De nombreux patients prennent de fortes doses d’opioïdes mais souffrent continuellement de douleurs et de nausées. Dans de nombreux cas, les tests pharmacogénétiques peuvent aider à déterminer si le patient peut convertir les pro-opioïdes tels que l’oxycodone, le tramadol, la codéine en métabolites actifs. L’utilisation des opioïdes chez les patients dont l’activité de l’enzyme CYP2D6 est réduite ne soulage pas la douleur, car ces médicaments ne sont pas «activés» par cette enzyme hépatique essentielle à cette activation. Donner une plus grande quantité d’oxycodone ou de tramadol à ces patients n’aurait aucun effet clinique positif. Pour ces patients, seuls la morphine, le fentanyl et l’hydromorphone sont efficaces. Cependant, cela pose un risque énorme pour développer une dépendance aux opioïdes. L’utilisation à long terme d’opioïdes est compliquée à mesure que le patient développe une tolérance, appelée hyperalgésie induite par les opioïdes. Ils peuvent également être constipés et avoir une altération de leurs fonctions cognitives, ce qui empêche également les personnes ayant une invalidité de courte ou de longue durée de retourner au travail. Les personnes présentant ce profil métabolique, appelées métaboliseurs lents du CYP2D6, représentent 15 à 20% de la population générale. Ces gens ne peuvent pas bénéficier d’un traitement alternatif de la douleur par les ATC et les IRSN, car ces médicaments doivent également être éliminés par la même enzyme hépatique, le CYP2D6. Une autre population de patients extrêmes, appelés métaboliseurs ultra-rapides du CYP2D6, présentent un risque substantiellement accru de surdose accidentelle avec des opioïdes, une augmentation du risque de dépendance aux opioïdes ainsi qu’une réponse sous optimale aux ATC et aux IRSN.
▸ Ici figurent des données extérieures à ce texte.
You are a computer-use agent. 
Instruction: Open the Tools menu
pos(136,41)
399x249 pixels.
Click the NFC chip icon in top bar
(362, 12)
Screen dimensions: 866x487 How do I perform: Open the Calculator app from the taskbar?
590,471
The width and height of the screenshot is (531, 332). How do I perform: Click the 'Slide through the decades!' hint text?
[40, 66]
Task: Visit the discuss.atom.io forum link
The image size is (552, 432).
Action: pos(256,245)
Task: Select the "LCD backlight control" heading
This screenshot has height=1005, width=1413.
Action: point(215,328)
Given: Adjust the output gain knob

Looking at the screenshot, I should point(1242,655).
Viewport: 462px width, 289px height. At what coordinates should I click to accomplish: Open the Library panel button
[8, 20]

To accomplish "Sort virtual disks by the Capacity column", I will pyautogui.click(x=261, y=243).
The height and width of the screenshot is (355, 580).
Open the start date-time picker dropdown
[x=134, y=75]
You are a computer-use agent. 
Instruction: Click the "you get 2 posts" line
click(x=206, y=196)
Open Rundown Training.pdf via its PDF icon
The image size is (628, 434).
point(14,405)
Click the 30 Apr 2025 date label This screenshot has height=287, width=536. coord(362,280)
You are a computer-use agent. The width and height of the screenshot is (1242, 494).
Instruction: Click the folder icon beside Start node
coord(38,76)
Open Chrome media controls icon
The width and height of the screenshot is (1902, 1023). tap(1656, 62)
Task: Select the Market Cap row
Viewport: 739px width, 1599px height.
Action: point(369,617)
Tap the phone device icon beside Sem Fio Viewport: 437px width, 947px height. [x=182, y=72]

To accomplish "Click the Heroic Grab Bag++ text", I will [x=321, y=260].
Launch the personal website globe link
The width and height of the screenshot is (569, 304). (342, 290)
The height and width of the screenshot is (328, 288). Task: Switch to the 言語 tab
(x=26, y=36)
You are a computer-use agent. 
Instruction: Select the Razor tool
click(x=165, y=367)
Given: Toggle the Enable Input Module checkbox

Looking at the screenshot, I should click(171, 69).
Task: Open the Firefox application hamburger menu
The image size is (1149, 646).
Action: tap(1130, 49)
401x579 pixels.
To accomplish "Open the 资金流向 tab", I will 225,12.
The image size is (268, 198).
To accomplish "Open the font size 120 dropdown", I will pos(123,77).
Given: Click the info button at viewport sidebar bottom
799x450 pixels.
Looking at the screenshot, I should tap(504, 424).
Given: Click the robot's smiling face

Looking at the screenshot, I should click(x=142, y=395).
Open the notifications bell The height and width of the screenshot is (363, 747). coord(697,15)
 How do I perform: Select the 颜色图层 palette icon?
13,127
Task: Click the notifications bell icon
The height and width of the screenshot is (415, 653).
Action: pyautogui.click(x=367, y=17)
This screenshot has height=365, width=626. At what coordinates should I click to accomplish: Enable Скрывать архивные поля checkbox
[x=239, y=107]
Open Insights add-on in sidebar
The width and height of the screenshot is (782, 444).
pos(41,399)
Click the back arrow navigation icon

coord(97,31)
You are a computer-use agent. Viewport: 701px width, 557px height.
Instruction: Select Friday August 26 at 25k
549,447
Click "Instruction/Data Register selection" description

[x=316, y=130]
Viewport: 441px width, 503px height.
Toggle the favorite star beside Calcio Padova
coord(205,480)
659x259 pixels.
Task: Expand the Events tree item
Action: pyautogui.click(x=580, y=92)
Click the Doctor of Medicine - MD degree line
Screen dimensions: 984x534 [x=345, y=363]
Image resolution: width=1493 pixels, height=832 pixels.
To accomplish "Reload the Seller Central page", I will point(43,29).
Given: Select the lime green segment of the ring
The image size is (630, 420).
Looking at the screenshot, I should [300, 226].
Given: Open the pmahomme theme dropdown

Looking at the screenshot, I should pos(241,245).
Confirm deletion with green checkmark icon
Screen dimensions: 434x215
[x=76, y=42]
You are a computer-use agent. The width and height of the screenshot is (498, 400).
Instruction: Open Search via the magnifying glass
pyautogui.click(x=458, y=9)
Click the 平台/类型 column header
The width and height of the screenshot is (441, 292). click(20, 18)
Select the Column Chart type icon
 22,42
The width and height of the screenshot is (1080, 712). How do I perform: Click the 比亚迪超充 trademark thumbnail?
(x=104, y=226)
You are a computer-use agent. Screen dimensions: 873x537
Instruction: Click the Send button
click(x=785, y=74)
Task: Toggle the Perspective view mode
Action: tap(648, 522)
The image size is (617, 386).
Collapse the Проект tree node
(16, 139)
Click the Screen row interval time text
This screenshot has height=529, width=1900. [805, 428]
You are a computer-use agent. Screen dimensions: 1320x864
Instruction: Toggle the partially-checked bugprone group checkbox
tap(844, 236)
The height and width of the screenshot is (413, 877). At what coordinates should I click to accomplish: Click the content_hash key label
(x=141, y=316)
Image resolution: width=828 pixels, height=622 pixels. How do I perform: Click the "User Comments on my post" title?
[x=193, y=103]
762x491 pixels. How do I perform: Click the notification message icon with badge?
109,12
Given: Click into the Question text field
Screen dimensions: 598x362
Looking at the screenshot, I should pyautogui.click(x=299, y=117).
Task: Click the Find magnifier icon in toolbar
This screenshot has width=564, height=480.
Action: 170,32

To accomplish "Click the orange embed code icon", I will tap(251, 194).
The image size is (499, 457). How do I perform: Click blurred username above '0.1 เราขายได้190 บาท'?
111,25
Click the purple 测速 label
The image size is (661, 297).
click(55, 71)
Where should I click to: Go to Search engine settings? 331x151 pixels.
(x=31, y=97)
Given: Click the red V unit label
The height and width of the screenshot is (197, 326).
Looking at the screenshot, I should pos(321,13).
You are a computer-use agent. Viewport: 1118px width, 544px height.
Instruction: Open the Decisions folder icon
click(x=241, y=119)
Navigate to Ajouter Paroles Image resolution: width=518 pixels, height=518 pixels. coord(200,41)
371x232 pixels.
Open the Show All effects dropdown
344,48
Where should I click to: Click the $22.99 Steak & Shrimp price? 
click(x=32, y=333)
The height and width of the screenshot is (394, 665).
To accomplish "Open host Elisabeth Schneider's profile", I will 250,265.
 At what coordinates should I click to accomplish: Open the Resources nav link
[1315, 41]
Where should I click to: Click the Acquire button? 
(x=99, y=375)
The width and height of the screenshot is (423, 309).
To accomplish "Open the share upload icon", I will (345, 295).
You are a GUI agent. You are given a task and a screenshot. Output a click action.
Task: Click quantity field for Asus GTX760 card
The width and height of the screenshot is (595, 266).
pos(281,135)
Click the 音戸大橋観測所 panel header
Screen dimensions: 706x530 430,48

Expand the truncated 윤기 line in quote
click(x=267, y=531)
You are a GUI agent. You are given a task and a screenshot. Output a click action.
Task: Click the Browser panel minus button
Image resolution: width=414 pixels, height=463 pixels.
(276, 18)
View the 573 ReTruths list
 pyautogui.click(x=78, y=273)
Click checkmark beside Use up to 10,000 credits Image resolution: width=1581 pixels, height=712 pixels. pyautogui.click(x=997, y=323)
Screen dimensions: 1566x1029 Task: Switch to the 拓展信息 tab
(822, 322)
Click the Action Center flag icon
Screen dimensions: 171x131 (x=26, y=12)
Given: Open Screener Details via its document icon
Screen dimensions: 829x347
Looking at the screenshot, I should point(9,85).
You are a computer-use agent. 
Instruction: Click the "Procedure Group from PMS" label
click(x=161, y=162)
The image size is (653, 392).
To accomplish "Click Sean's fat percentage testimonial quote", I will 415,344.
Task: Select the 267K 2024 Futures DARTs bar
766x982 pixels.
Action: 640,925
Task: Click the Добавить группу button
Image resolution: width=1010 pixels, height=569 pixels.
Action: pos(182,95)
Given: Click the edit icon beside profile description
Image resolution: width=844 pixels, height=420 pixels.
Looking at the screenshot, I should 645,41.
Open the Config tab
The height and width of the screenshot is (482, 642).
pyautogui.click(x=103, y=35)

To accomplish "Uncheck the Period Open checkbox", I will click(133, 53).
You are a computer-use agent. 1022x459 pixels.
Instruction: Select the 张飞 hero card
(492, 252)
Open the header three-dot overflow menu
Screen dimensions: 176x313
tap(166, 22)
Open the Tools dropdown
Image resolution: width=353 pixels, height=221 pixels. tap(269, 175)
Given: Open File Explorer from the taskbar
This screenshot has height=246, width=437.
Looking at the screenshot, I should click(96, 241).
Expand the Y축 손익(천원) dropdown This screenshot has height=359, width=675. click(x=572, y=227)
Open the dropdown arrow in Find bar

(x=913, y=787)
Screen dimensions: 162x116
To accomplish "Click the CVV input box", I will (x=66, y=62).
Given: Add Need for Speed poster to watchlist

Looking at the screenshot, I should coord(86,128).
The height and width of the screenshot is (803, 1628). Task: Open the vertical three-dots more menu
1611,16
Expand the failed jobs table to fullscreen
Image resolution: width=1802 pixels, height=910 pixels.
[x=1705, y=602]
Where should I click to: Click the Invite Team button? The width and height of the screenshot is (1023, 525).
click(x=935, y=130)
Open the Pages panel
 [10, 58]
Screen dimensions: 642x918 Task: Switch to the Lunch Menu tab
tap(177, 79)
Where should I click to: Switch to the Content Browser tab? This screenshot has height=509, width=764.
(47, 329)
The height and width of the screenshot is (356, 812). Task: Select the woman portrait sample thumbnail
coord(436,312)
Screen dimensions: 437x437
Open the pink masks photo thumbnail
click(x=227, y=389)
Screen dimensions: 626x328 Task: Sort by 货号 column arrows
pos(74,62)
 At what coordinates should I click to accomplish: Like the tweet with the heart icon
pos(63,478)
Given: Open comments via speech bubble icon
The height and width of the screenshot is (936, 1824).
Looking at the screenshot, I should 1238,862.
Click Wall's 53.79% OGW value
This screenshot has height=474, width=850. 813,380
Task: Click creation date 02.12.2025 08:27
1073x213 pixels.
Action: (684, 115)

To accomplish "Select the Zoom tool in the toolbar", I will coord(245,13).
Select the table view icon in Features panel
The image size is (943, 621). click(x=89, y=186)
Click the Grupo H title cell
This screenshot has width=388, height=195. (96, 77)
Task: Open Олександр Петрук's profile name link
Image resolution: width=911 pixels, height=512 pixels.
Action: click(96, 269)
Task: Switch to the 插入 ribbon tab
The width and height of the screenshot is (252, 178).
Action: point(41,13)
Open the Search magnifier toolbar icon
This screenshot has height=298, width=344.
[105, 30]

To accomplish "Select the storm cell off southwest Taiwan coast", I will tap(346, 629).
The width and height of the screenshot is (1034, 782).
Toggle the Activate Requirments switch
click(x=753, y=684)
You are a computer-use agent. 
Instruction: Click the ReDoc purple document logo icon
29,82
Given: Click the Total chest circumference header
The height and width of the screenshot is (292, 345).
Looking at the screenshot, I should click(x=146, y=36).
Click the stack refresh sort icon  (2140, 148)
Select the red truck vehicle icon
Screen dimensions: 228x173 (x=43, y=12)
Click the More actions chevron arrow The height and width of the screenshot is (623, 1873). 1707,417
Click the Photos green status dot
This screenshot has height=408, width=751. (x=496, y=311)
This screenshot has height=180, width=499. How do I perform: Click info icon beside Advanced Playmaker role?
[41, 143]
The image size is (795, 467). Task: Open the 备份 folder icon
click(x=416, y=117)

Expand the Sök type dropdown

Les médias nord-américains regorgent de titres sur «la crise des opioïdes». Selon l’Institut canadien d’information sur la santé, 12,5% des Canadiens sont traités aux opioïdes, tandis que 20% des personnes âgées de plus de 65 ans se font prescrire un opioïde. Il est temps que les stratégies d’autorisation préalable pour la gestion de la douleur intègrent une médecine factuelle et les outils disponibles, y compris la pharmacogénétique, afin de mieux orienter le processus. Pour beaucoup de gens, le cannabis peut être la seule option thérapeutique. La pharmacogénétique peut être utilisée à la fois pour déterminer la nécessité médicale du cannabis et pour établir le risque d’effets indésirables pour d’autres médicaments, ce qui peut être résolu en ajustant la dose. Un simple test génétique peut remplacer plusieurs mois d’essais sur différentes options de traitement. Les tests pharmacogénétiques peuvent aider les promoteurs de régime d’assurance à déterminer de façon rationnelle les règlements sur les AP pour le cannabis et à aider la plupart des demandeurs à personnaliser leur traitement contre la gestion de la douleur et faciliter le remboursement. Alors que l’usage du cannabis médical augmentera avec la légalisation et l’acceptation accrue par les médecins en tant que stratégie efficace de gestion de la douleur, les tests pharmacogénétiques peuvent aider les promoteurs de régimes et les assureurs à prendre des décisions éclairées en matière de couverture en fonction des nécessités médicales.